DATE : 2014-11-20

 

A défaut d’interprète sri-lankais, au-delà de la bonne volonté de l’inspectrice de la répression des fraudes, le tribunal correctionnel d’Angoulême a préféré écourter les débats. Rajakone est commerçant à Angoulême. Une petite boutique du centre-ville qui vend des cartes téléphoniques pour l’Afrique, qui envoie de l’argent via Moneygram vers l’Asie et fait commerce de produits ethniques, alimentaires et cosmétiques.

C’est sur ses rayonnages qu’en novembre 2011, l’inspectrice de la répression des fraudes est tombée sur des tubes de crème cosmétique qui contenaient de l’hydroquinone. C’est un produit dépigmentant pour les peaux noires. C’est à la fois un argument de vente, mais qui n’apparaît pas dans la composition réelle des cosmétiques, mais c’est aussi un produit dangereux. On l’utilise pour le développement des photos, dans l’élaboration de peintures. Mais aussi, avec des risques, pour bloquer la production de mélanine et blanchir la peau.

La répression des fraudes a fait analyser les tubes de crème. Il y avait bien, cette fois, de l’hydroquinone dans le produit.

Impossible de remonter la filière

«Mais si le commerçant est là aujourd’hui, explique Élisabeth Decencière-Ferrandière, la procureure, c’est qu’il a eu plusieurs avertissements, qu’il savait donc que cela n’était pas autorisé. Et qu’il n’a pas retiré les produits de la vente.» «Je ne le savais pas avant», a protesté le commerçant. Cela valait une amende que la procureure a estimée à 500 euros.

Mais la justice a surtout considéré comme un «obstacle à la fonction des agents» l’absence des factures que Rajakone, 46 ans, dit avoir égarées lors du déménagement de son magasin de Paris à Angoulême. «Dommageable, explique l’inspectrice qui a situé l’enjeu au-delà des quinze jours de prison avec sursis que la procureure a requis en «avertissement». «Sans factures, a expliqué l’inspectrice, il est impossible de remonter jusqu’au fournisseur, jusqu’à l’importateur, qui doit continuer à vendre ses produits dangereux. Le but était de remonter les produits, de les faire saisir dans les autres départements.»

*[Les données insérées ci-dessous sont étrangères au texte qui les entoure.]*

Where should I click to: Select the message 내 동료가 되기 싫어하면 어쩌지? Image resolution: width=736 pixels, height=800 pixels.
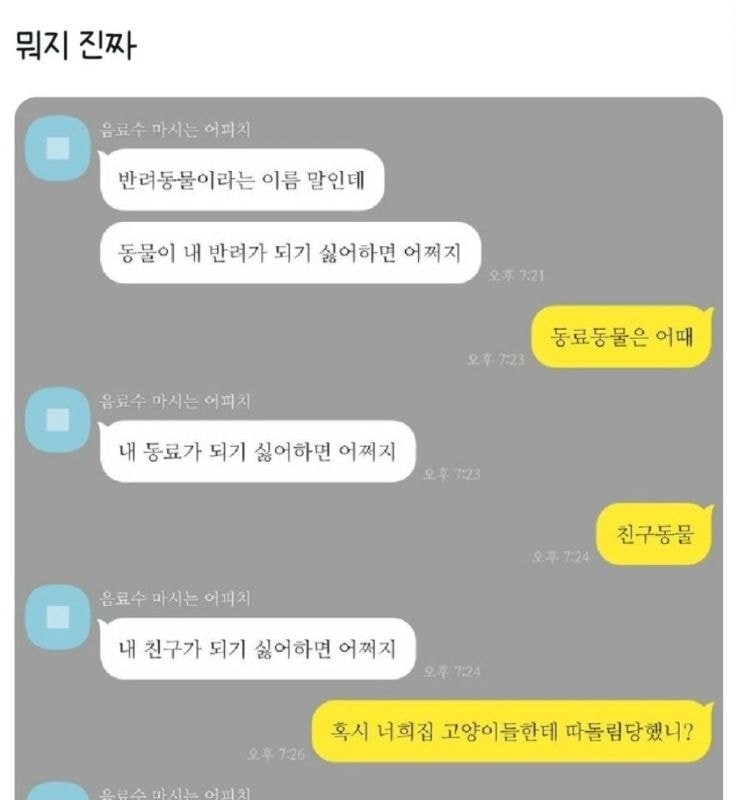257,451
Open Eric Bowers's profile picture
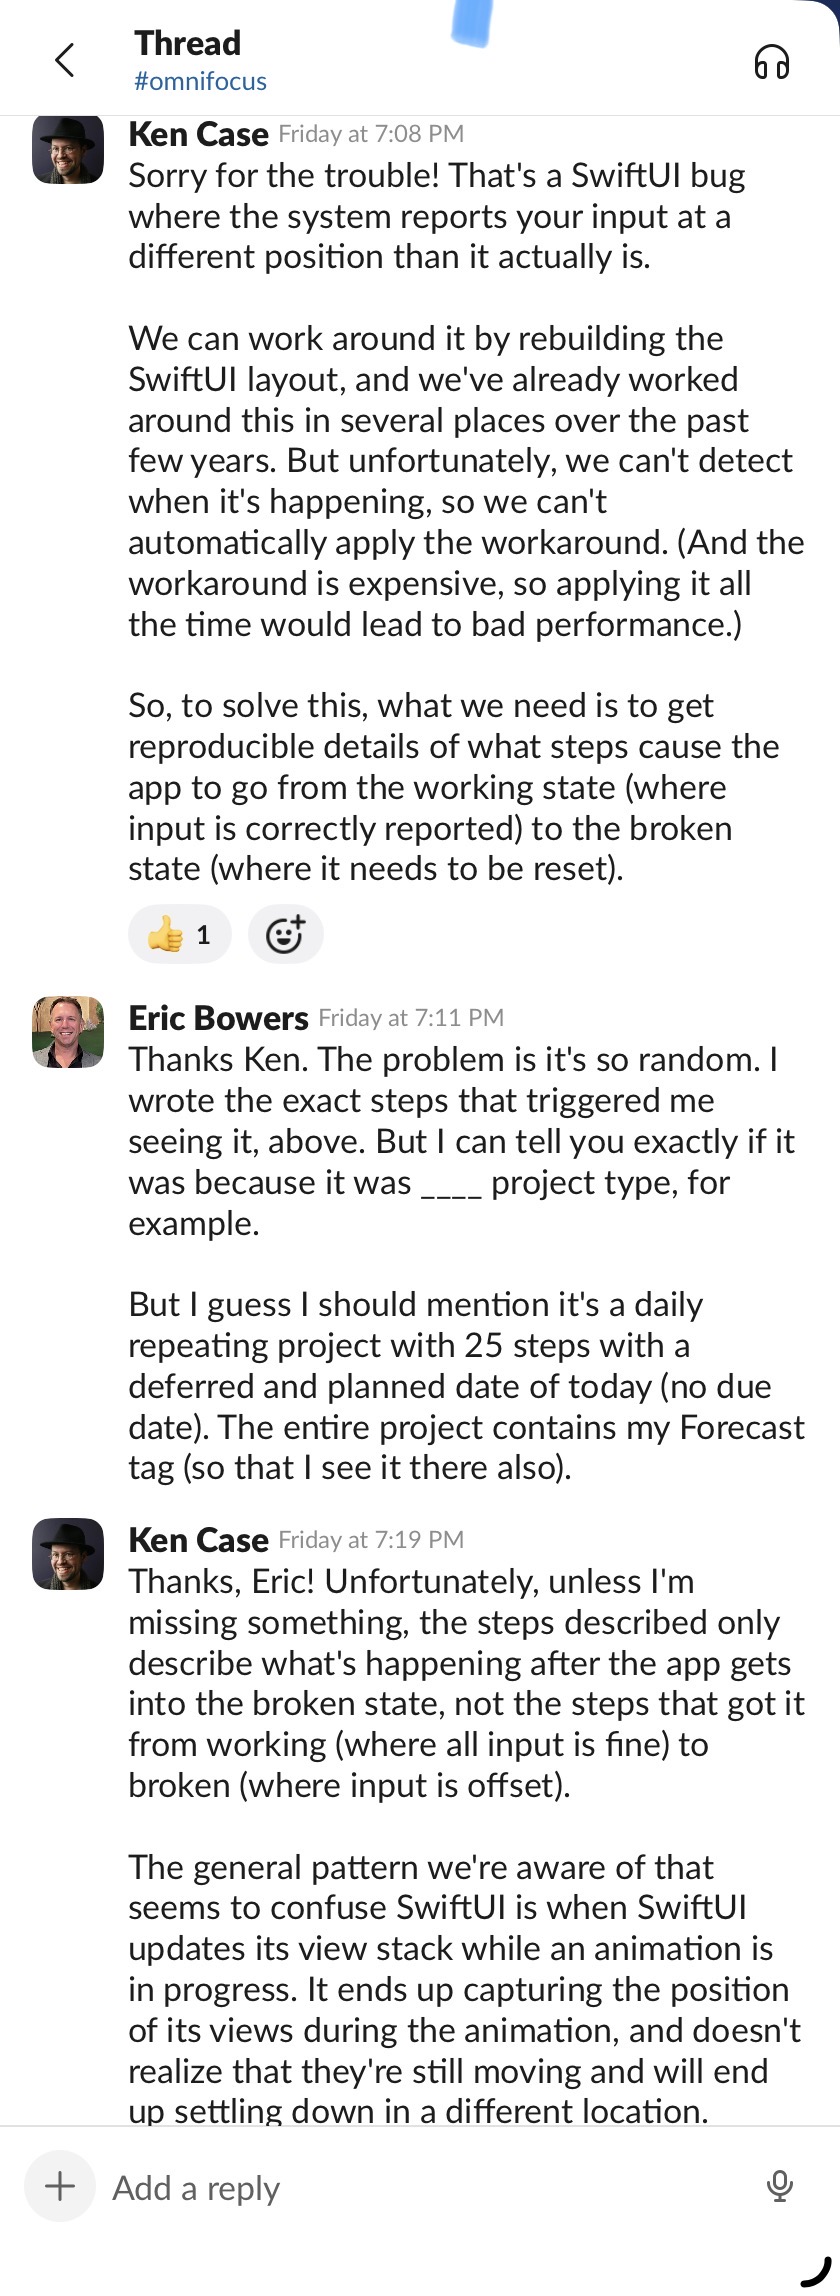Viewport: 840px width, 2296px height. (68, 1031)
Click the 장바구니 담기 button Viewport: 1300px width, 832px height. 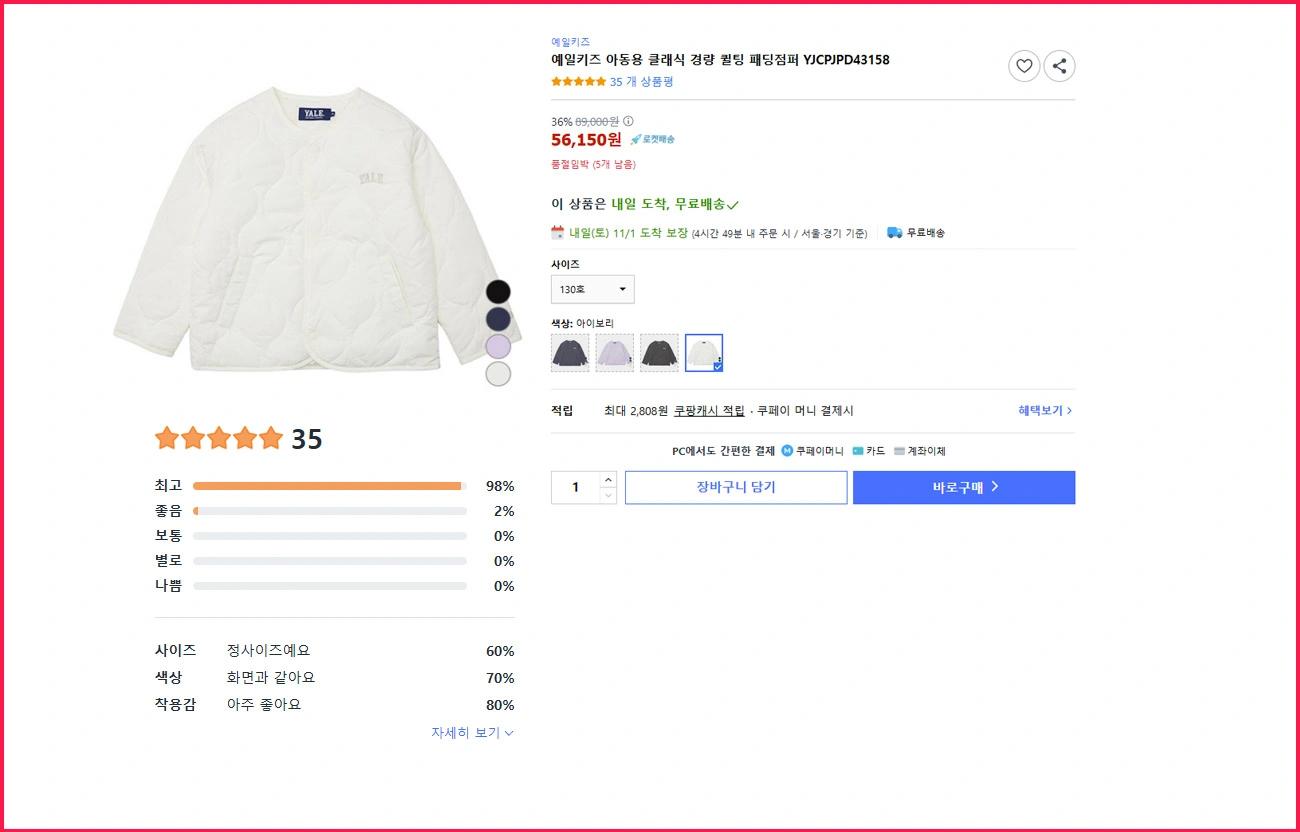(735, 487)
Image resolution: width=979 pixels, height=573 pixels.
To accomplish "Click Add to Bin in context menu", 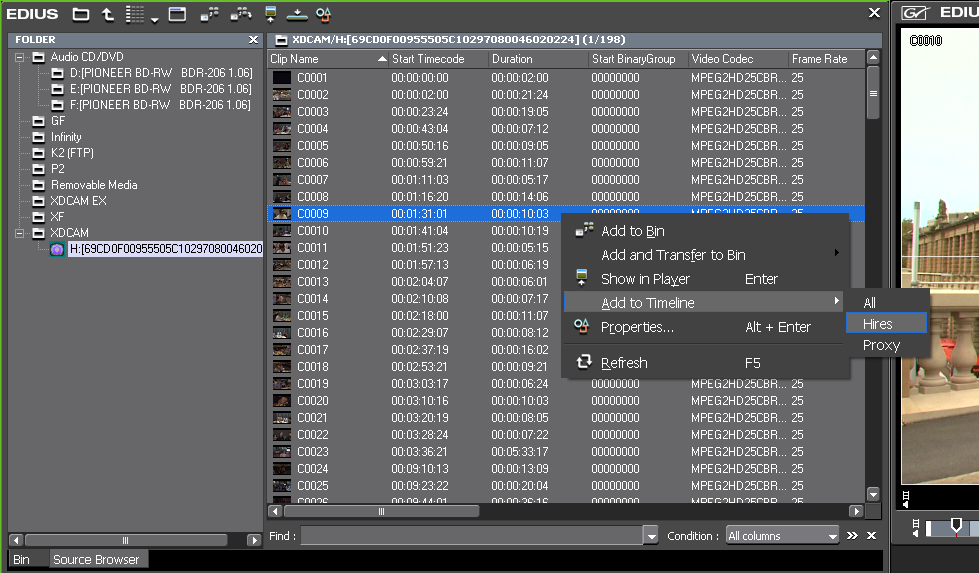I will [632, 231].
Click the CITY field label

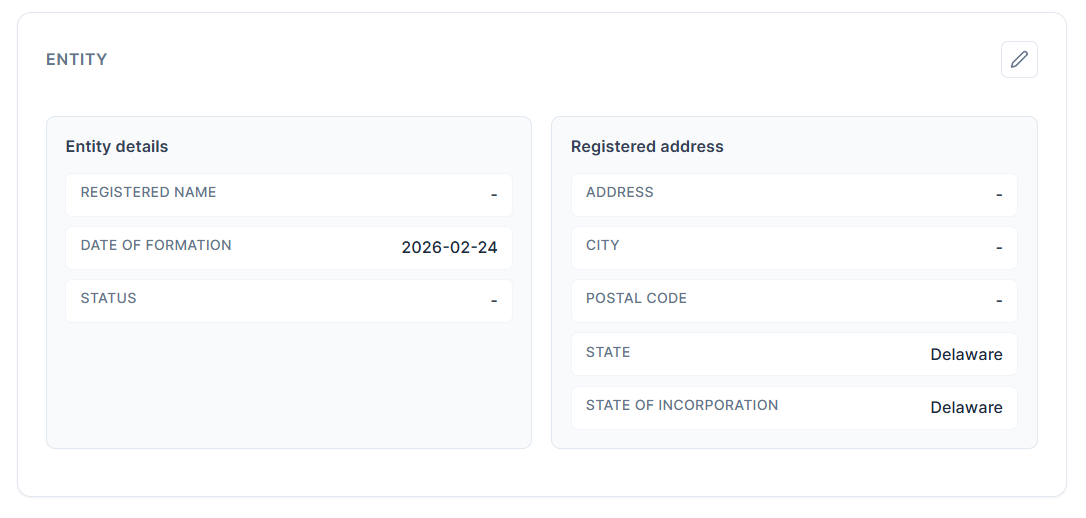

Aujourd’hui, Rajakone assure qu’il fait attention, que les produits en question ne sont plus vendus chez lui. Mais les services de la répression des fraudes avaient aussi découvert des tubes dans d’autres boutiques. Des tubes qui ont été retirés de la vente, mais qui n’ont apparemment pas permis de remonter la filière.